GIVEN RECORDS: Begin

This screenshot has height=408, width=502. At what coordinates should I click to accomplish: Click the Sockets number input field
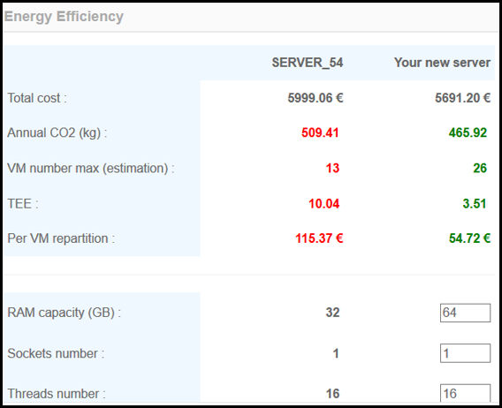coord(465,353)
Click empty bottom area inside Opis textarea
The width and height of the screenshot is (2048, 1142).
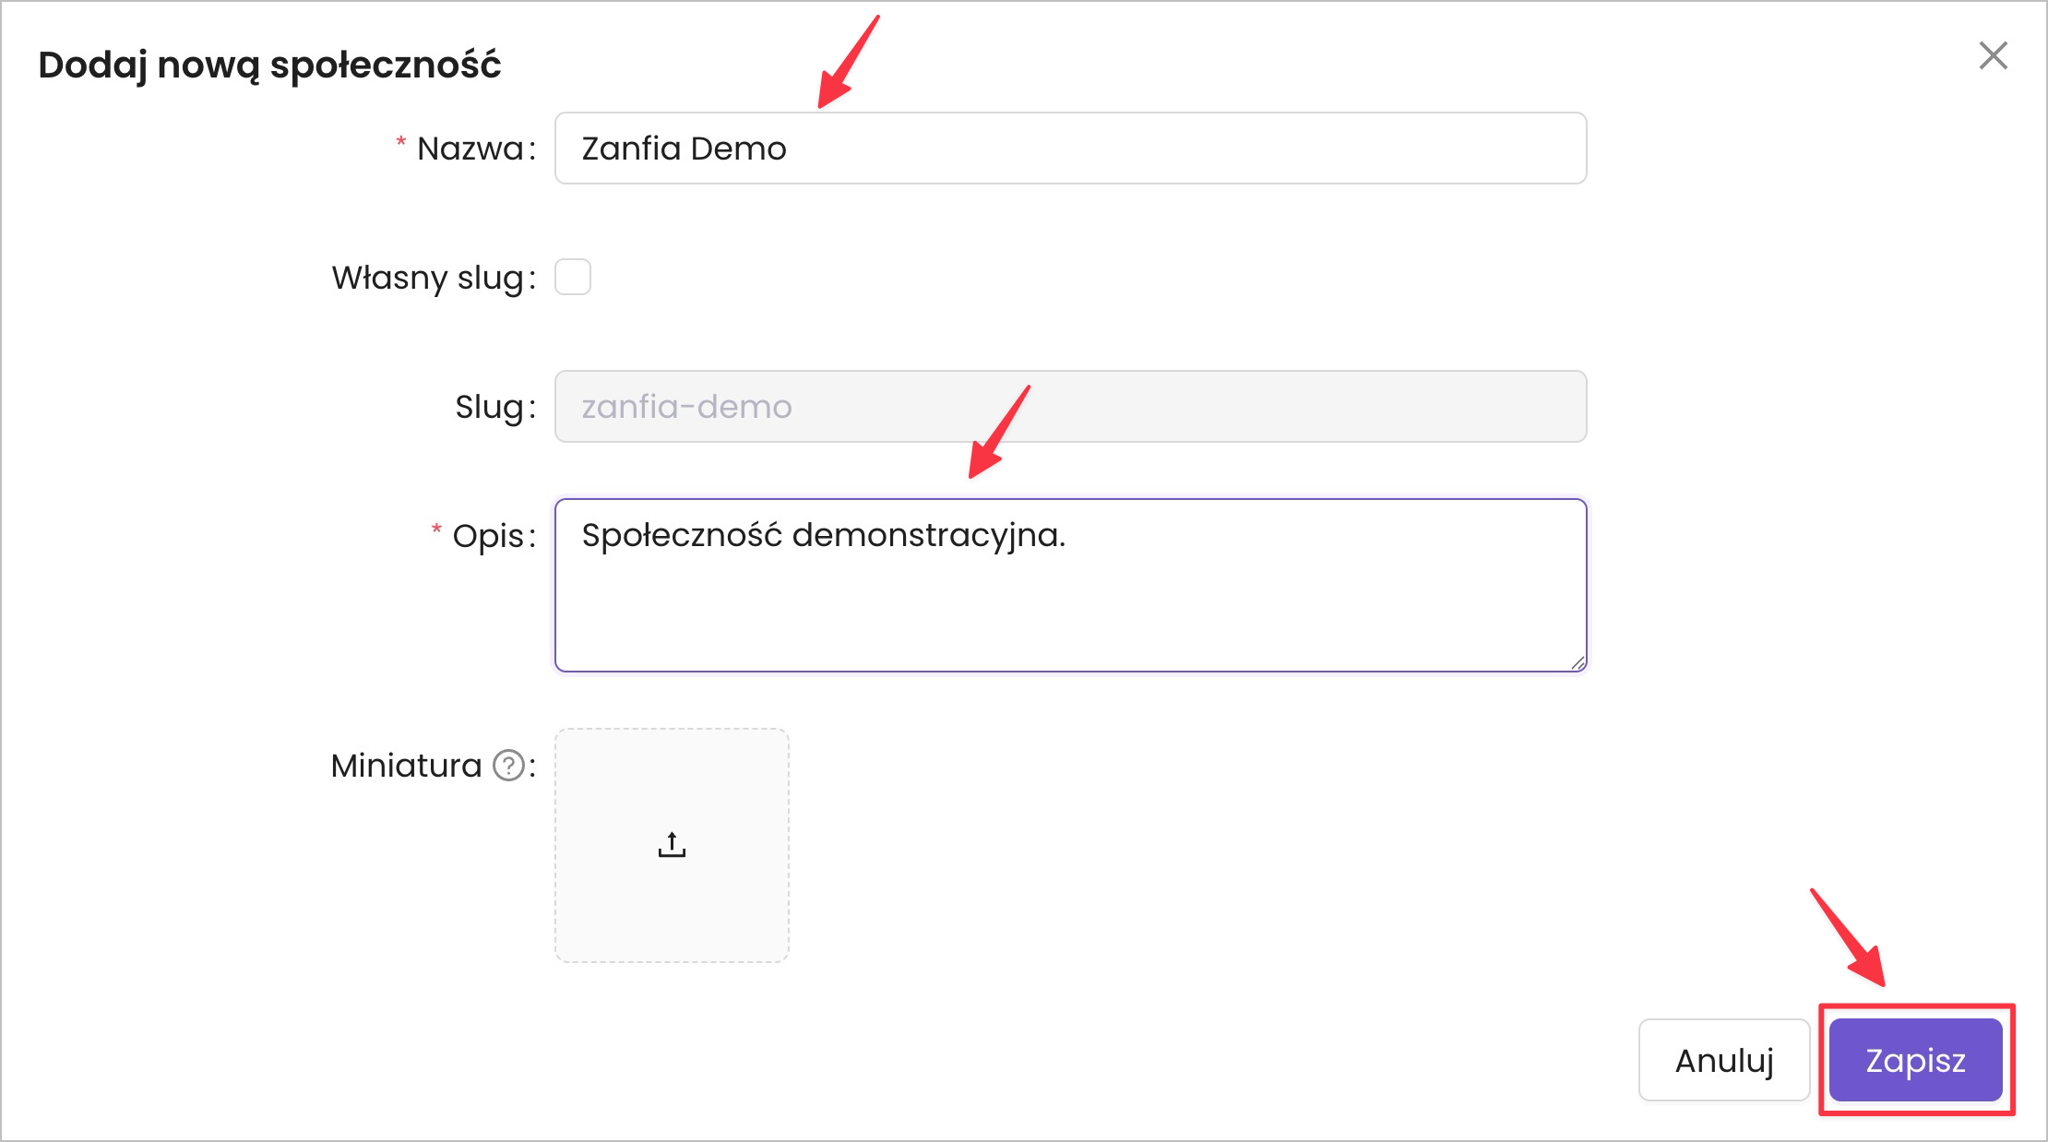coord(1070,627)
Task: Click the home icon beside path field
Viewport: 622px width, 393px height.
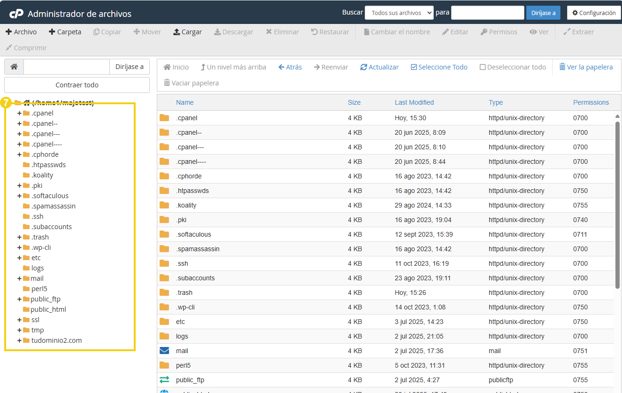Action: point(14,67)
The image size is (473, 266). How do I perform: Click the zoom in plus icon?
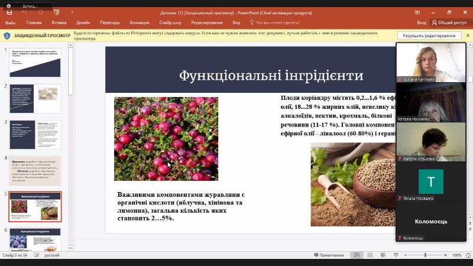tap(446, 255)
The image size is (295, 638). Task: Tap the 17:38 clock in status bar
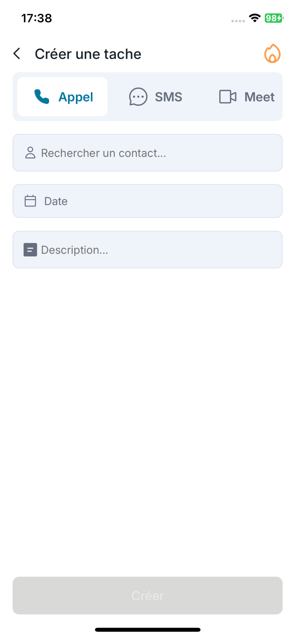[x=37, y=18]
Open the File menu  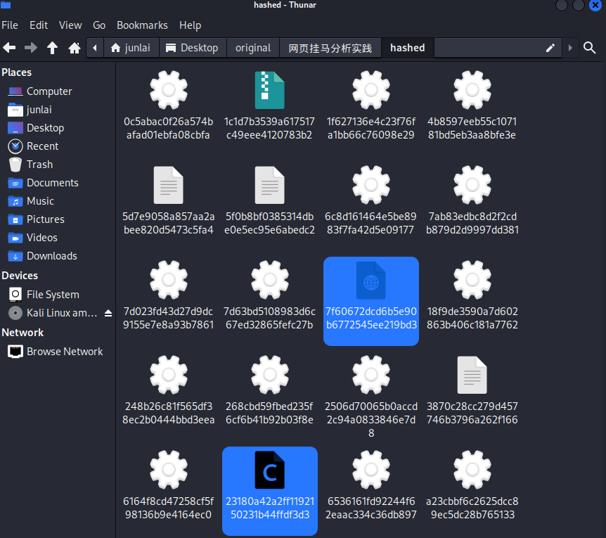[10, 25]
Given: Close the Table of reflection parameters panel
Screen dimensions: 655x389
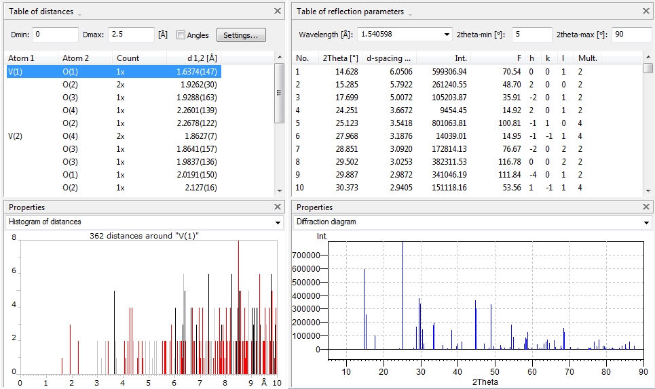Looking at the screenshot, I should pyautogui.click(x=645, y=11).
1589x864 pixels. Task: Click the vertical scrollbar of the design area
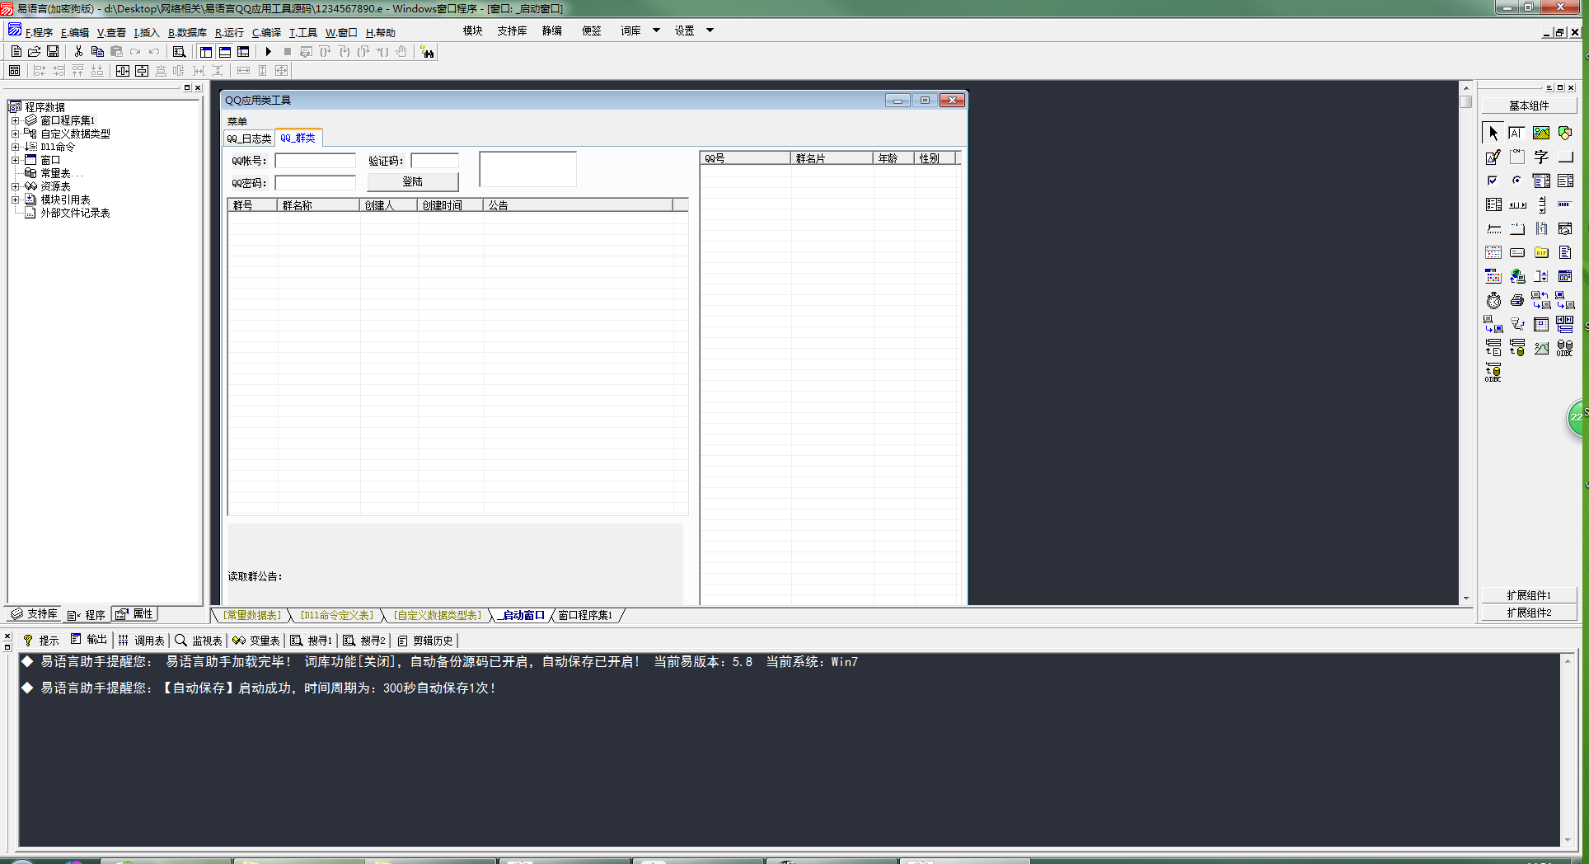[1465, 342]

GIVEN RECORDS: End

* _WHAT TO PRODUCE_:
Reproduce, unchanged, each line between the one with "Given: Close the" and the last line of the material, both included; the pictures do not go in.

* _OUTPUT OF THE EXERCISE_:
Given: Close the Table of reflection parameters panel
Screen dimensions: 655x389
Looking at the screenshot, I should pyautogui.click(x=645, y=11).
1589x864 pixels. Task: Click the vertical scrollbar of the design area
[1465, 342]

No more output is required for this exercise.